The most simple solution would be to "divide" the work in such a way that the two work regions (solutions/paths to be tried out) are mutually exclusive. A workaround would be to have a concurrent set of positions which would be checked by each thread before making a move.

Answer 2

You will have to use the concept of so called mutual exclusion. In the Java programming language, you will have to use the synchronized keyword to do the job for you. A simple example maybe seen at [1]:

public class SynchronizedCounter {
  private int i = 0;

  public synchronized void increment() {
    i++;
  }

  public synchronized void decrement() {
    i--;
  }

  public synchronized int value() {
    return i;
  }
}

Here you see a code that makes sure that only one thread is able to modify the value of the shared variable i . Note that the code uses this as the so-called "lock object". You may rewrite the code in the following way:

public class SynchronizedCounter {
  private int i = 0;

  public void increment() {
    synchronized(this) {
      i++;
    }
  }

  public void decrement() {
    synchronized(this) {
      i--;
    }
  }

  public int value() {
    synchronized(this) {
      return i;
    }
  }
}

Or you may want to create your own lock object and use it:

public class SynchronizedCounter {
  private int i = 0;
  private Object lock = new Object();

  public void increment() {
    synchronized(lock) {
      i++;
    }
  }

  public void decrement() {
    synchronized(lock) {
      i--;
    }
  }

  public int value() {
    synchronized(lock) {
      return i;
    }
  }
}

Now any number of threads may call the methods of this object randomly, but only one thread at one time will be able to pass the lock and do the actual modification.
◇ ◇ ◇ ◇
> [What is being asked]:
Copy the passage on thread synchronization, starting at the words "The most simple" and ending after "making a move.", but swap "concurrent" for "shared".
◇ ◇ ◇ ◇
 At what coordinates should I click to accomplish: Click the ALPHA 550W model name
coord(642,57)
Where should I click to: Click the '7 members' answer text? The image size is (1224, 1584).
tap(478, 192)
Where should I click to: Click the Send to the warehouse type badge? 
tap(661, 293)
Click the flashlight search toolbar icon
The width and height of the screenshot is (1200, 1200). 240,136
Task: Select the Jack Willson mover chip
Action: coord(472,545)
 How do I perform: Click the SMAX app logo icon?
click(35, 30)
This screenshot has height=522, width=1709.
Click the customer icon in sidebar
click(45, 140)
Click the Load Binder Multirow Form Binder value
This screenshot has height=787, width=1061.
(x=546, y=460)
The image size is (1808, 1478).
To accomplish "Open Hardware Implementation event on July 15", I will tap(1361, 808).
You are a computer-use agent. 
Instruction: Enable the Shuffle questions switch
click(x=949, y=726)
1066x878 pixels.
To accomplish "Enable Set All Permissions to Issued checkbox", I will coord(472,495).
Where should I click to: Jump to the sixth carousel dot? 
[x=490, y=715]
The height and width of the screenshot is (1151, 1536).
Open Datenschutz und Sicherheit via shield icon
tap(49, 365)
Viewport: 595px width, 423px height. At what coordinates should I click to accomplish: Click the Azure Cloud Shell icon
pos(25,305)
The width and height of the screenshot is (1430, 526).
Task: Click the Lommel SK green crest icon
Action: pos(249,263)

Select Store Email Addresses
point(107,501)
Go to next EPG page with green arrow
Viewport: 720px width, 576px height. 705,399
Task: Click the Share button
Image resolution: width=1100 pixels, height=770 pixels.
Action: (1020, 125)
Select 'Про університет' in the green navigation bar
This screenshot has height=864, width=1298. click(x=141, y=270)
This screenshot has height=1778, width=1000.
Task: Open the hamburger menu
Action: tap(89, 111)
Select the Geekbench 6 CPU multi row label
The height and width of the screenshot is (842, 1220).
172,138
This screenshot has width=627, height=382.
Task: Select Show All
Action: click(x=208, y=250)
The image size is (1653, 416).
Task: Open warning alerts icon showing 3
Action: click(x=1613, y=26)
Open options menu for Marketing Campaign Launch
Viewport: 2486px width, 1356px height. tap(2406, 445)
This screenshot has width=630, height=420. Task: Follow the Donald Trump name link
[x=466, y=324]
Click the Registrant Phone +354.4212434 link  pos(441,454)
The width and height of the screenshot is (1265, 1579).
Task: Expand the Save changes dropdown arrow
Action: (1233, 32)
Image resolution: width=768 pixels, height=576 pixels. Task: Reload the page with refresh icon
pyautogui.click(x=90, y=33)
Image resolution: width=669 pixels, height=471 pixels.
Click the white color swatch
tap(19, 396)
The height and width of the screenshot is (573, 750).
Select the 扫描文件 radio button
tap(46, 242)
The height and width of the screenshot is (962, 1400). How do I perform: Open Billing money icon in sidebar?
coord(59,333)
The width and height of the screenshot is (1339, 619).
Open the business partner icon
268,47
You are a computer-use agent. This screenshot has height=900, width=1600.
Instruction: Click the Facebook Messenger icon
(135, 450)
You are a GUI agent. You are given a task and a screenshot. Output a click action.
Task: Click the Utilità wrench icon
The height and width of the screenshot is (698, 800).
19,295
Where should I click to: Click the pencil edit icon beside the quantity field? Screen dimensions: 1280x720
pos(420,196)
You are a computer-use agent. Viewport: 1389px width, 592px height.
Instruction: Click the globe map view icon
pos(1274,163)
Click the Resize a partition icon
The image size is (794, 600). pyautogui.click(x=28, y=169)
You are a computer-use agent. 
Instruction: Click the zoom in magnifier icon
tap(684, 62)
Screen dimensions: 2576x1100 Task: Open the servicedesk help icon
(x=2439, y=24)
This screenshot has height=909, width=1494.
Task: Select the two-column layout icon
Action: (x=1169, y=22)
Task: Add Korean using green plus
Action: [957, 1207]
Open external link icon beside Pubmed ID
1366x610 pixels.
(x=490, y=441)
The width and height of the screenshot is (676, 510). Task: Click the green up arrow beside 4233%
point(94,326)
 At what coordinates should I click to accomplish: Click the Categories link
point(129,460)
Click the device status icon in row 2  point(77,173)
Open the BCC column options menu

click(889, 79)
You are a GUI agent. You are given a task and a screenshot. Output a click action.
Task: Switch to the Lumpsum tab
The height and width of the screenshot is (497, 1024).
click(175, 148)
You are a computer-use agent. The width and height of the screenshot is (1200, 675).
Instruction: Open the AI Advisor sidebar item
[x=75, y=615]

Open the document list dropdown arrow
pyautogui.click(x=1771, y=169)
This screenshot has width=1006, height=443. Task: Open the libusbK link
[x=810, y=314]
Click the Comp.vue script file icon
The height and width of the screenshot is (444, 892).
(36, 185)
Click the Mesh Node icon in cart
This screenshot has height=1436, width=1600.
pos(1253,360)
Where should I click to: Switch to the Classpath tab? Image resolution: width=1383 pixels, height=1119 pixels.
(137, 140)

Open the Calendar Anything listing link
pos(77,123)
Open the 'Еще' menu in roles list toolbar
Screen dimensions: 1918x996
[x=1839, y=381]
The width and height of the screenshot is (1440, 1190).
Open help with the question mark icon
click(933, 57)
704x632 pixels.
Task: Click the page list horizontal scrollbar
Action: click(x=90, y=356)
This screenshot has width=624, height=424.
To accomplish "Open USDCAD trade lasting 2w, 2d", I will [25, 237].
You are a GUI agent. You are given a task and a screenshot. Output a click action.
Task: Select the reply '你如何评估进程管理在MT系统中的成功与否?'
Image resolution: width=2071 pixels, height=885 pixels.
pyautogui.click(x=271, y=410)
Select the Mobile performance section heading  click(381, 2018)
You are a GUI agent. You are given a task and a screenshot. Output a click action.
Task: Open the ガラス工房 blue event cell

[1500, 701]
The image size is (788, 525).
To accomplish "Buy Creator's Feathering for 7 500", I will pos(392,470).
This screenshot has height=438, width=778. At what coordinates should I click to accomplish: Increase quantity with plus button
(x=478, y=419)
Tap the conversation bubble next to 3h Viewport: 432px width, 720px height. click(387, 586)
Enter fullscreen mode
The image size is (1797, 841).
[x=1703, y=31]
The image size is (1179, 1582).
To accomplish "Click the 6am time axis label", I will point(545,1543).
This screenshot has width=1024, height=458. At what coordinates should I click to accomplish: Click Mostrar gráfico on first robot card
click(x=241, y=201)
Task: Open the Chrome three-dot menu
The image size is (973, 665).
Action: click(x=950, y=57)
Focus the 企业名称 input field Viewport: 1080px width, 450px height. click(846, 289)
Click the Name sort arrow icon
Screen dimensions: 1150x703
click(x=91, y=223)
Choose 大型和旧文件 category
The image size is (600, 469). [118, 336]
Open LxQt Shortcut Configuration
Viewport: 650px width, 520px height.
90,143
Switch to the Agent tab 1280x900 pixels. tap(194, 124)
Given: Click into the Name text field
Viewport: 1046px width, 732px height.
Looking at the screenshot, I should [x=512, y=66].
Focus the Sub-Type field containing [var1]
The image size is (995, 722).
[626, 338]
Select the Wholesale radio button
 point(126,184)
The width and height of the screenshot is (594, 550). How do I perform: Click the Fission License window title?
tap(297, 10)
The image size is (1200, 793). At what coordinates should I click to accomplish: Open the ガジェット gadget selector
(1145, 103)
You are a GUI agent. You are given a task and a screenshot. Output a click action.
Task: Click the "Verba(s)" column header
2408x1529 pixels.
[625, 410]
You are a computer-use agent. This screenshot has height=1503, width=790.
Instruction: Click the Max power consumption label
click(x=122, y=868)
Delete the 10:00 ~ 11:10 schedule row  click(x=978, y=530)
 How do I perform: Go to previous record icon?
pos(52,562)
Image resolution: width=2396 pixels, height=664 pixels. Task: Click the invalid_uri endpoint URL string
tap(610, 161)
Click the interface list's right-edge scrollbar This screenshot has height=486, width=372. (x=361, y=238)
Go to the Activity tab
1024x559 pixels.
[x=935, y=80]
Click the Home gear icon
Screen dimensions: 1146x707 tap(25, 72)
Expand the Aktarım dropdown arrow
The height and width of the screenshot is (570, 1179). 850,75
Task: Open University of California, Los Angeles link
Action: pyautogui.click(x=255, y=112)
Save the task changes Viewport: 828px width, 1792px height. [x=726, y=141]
◇ ◇ ◇ ◇
> [Solution]:
The most simple solution would be to "divide" the work in such a way that the two work regions (solutions/paths to be tried out) are mutually exclusive. A workaround would be to have a shared set of positions which would be checked by each thread before making a move.